The dataset underwent a series of steps to enhance its usability and eliminate noise. Below is an overview of the cleaning and preprocessing tasks performed with TFIDF process:

### Data Filtering:

Invalid or illogical data entries were removed, including instances with false experience (exp_check == 1), negative experience in any job_duration column, and total experience exceeding 900 months.
Data records associated with job titles containing terms like 'intern', 'student', 'owner', etc., were also filtered out to focus on meaningful job roles.

### Text Preprocessing:

The 'Summary', 'Skills', and 'Job_Description_1' columns underwent comprehensive text preprocessing to standardize and enhance the quality of textual data.
Text was converted to lowercase, special characters and numbers were removed, and tokenization was performed to break down the text into individual words.
Stop words (commonly used words with little semantic value) were eliminated, and lemmatization was applied to reduce words to their base form.

### TF-IDF Vectorization:

Term Frequency-Inverse Document Frequency (TF-IDF) vectorization was employed to convert the preprocessed text data into numerical feature vectors suitable for machine learning algorithms.
Separate TF-IDF vectorizers were created for 'Job_Description_1', 'Summary', and 'Skills' columns.
The resulting features were combined into a unified dataset, ensuring comprehensive coverage of relevant information.

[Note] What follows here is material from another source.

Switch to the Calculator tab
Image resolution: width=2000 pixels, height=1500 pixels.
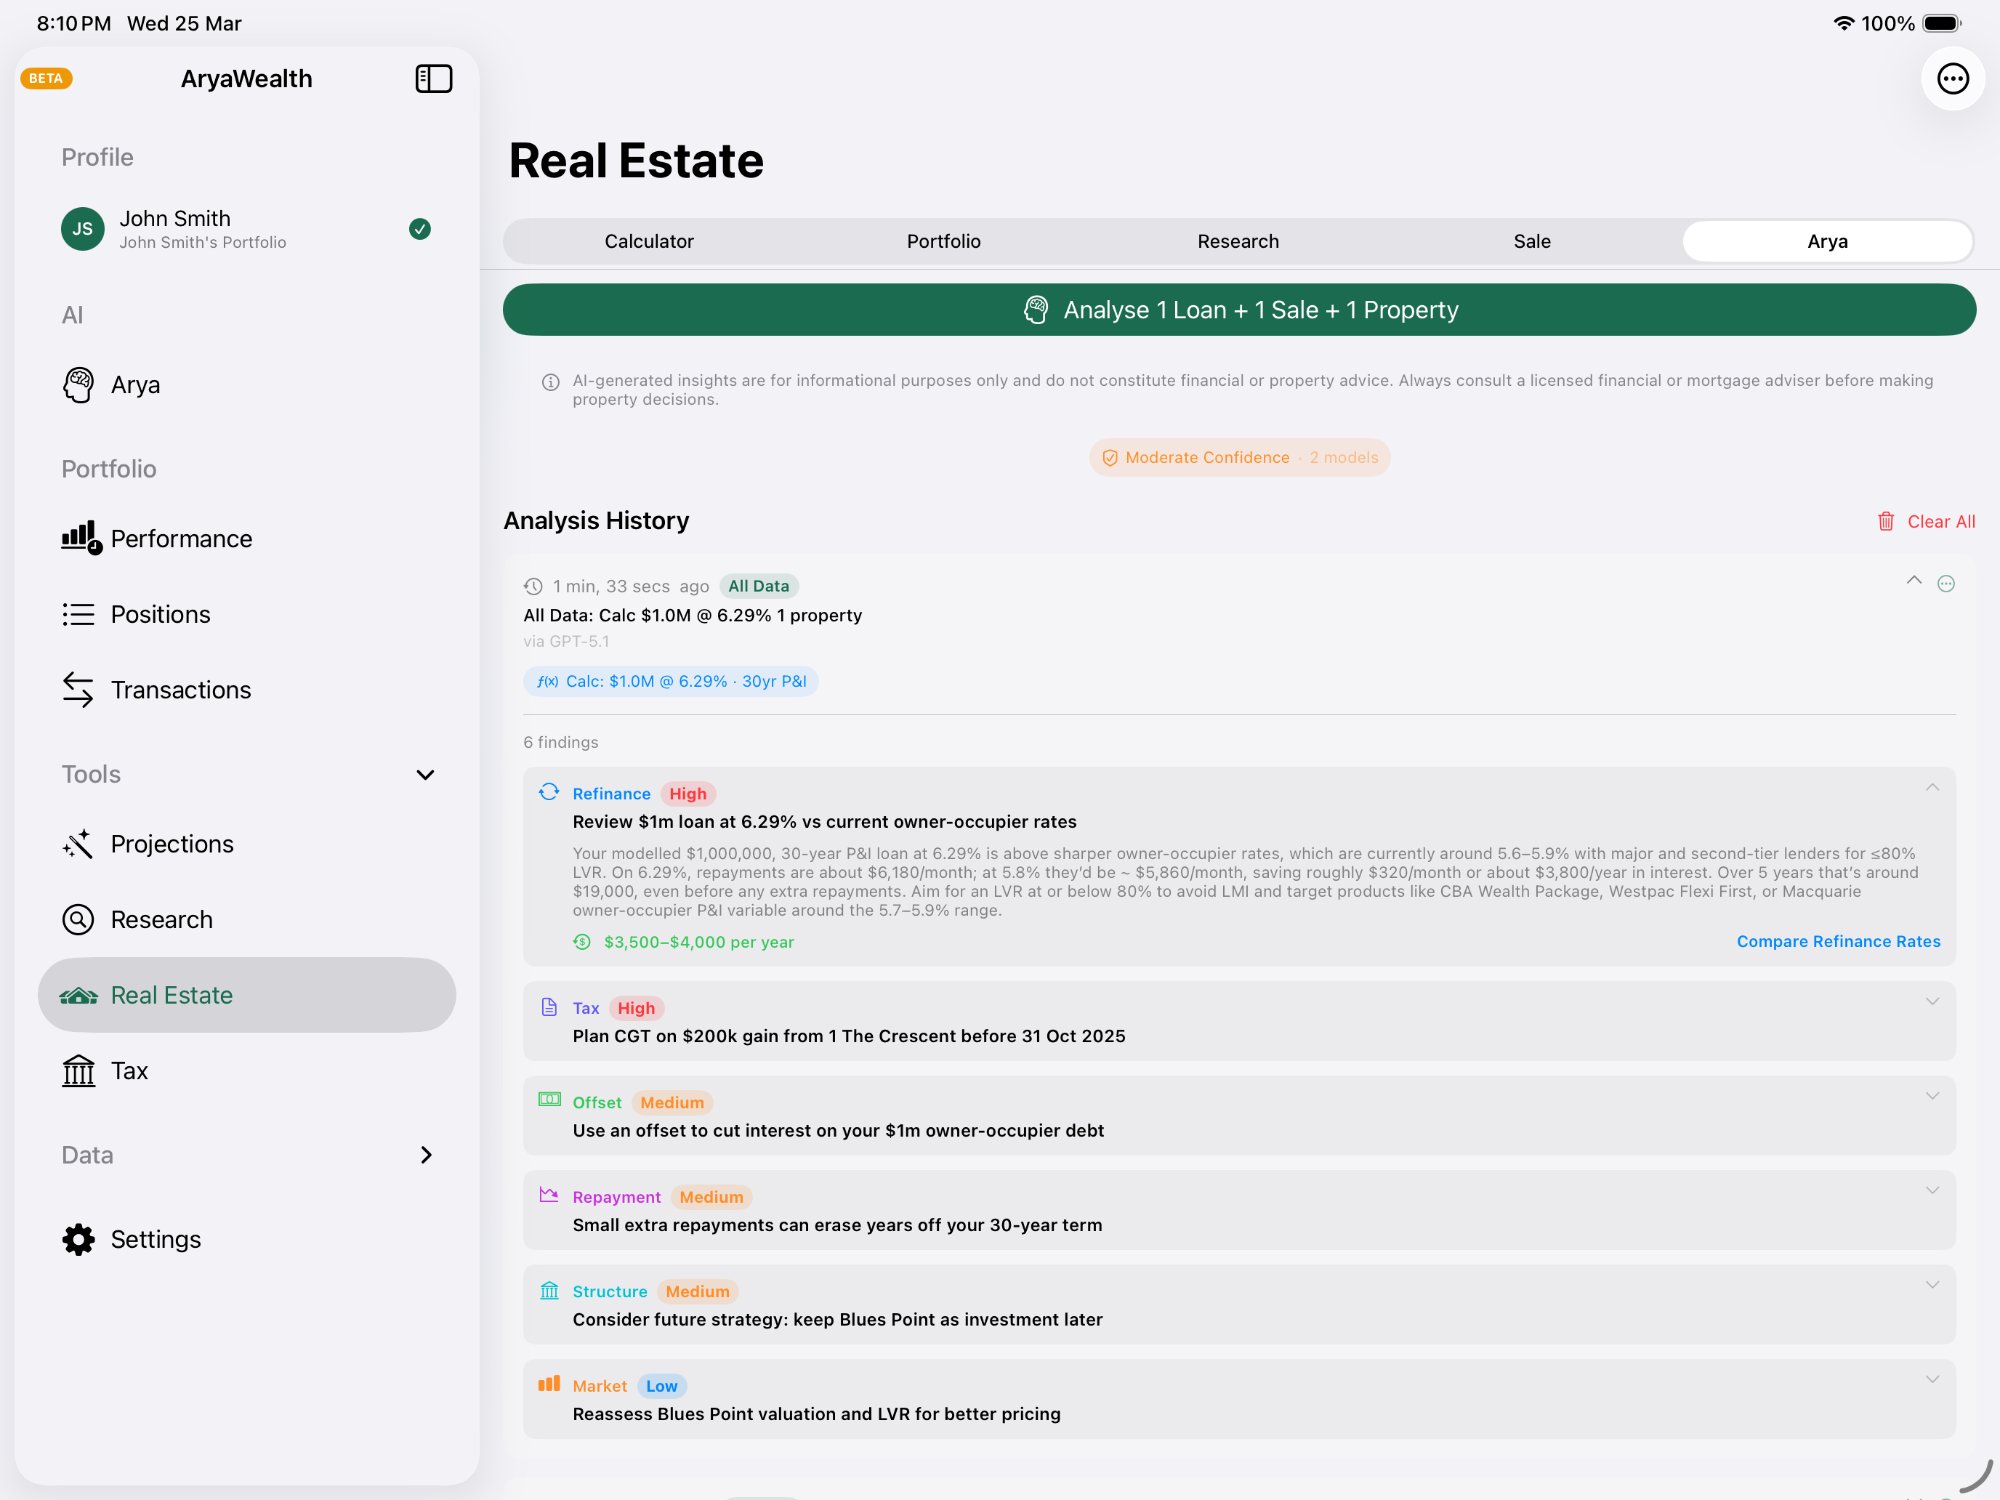point(648,241)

### Feature Selection and Integration:

Features derived from TF-IDF vectorization were selected based on a specified maximum number of features.
Additional features, such as 'Word_Count', 'summary_is_null', and 'skills_is_null', were incorporated into the final dataset to provide contextual information for predictive modeling.

### Saving Processed Data:

The processed dataset, containing the selected features and relevant additional information, was saved as a CSV file ('text_data_t0.csv') for ease of access and future analysis.

In [1]:
import numpy as np
import pandas as pd
from sklearn.feature_extraction.text import TfidfVectorizer
from sklearn.model_selection import train_test_split
from sklearn.metrics import accuracy_score
from sklearn.metrics import confusion_matrix
from sklearn.metrics import classification_report
import scipy.sparse
from nltk.tokenize import word_tokenize
from nltk.stem import WordNetLemmatizer
import re
from sklearn.feature_selection import VarianceThreshold

In [2]:
df = pd.read_csv('ready_train_w_regions.csv')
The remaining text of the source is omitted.